# 15.4 - Interleaving SAS data sets

15.4 - Interleaving SAS data setsProvided your data sets are properly sorted, you can **interleave** two or more SAS data sets. Interleaving combines individual sorted data sets into one big sorted data set based on the variables listed in a BY statement. For example, when data set *one*:

Year | X |
---|---|

2000 | 1 |

2001 | 2 |

2002 | 3 |

2003 | 4 |

and data set *two*:

Year | X |
---|---|

2001 | 5 |

2002 | 6 |

2003 | 7 |

2004 | 8 |

are interleaved by variable *year*, we get data set *three*:

Year | X |
---|---|

2000 | 1 |

2001 | 2 |

2001 | 5 |

2002 | 3 |

2002 | 6 |

2003 | 4 |

2003 | 7 |

2004 | 8 |

To interleave, you specify the data sets you want interleaved in the SET statement, and indicate on which variable you want the final data set sorted in the BY statement. You may interleave as many data sets as you'd like.
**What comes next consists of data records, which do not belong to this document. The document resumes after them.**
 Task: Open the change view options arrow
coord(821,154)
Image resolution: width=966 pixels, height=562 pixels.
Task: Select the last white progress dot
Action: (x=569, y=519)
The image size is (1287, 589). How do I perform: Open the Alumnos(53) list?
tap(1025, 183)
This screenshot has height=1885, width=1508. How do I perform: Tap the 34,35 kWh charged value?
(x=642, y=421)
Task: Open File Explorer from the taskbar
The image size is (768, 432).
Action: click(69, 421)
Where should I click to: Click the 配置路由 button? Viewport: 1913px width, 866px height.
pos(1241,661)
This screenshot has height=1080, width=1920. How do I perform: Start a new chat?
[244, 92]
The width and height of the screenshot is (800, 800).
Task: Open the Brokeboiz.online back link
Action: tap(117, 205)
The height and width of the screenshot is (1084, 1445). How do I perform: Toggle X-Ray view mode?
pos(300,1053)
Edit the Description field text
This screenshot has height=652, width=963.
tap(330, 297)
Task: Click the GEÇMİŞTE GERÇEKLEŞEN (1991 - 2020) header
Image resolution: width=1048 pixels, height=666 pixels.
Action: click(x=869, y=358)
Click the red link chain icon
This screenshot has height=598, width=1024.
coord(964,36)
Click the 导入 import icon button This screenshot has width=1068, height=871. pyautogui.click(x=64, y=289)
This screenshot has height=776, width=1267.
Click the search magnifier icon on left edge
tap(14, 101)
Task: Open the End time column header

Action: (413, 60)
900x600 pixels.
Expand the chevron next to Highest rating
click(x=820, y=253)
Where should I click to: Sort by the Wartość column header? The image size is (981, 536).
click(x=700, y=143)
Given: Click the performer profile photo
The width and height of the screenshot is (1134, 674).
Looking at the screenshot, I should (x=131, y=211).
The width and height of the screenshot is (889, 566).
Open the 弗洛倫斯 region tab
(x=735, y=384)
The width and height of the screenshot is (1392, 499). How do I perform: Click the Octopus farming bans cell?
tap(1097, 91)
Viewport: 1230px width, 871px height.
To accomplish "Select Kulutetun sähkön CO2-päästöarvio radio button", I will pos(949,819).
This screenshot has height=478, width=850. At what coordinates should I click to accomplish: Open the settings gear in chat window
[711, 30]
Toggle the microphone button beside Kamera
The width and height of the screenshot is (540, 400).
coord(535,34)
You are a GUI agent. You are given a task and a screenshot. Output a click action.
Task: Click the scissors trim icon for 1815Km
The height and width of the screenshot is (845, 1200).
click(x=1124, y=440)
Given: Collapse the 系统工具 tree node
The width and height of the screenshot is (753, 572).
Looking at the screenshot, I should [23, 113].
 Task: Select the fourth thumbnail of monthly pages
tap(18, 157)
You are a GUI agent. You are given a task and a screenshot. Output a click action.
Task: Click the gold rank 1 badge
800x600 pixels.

The resulting data set contains all of the variables and all of the observations from all of the input data sets.

## Example 15.11

The following program interleaves the* one* and *two *data sets by *year*:

```
DATA one;
input year x;
DATALINES;
2000 1
2001 2
2002 3
2003 4
;
RUN;
DATA two;
input year x;
DATALINES;
2001 5
2002 6
2003 7
2004 8
;
RUN;
DATA three;
set one two;
by year;
RUN;
PROC PRINT data = three NOOBS;
title 'The interleaved three data set';
RUN;
```

The first two DATA steps, of course, just tell SAS to read the data values into the *one* and *two* data sets. The third, and most relevant DATA step to this topic, contains both a SET statement and a BY statement. That tells SAS that we want to interleave the data sets appearing in the SET statement (*one* and *two*) by the variable appearing in the BY statement (*year*) and to store the result in a data set called *three*. Launch and run * * the SAS program. Review the output from the PRINT procedure to convince yourself that the *three *data set contains the contents of the *one* and *two* data sets sorted by *year*.

## Example 15.12

As you may have noticed, interleaving is equivalent to the two-step process of concatenating two or more data sets and then sorting them. The following program illustrates this point by using the two-step process to create a data set *four *that is identical to the data set *three*:

```
DATA unsortedfour;
set one two;
RUN;
PROC PRINT data = unsortedfour NOOBS;
title 'The unsortedfour data set';
RUN;
PROC SORT data = unsortedfour out = four;
by year;
RUN;
PROC PRINT data = four NOOBS;
title 'The four data set';
RUN;
```

Launch and run * * the SAS program, and review the output from the last PRINT procedure to convince yourself that the *four* data set is identical to the interleaved *three *data set.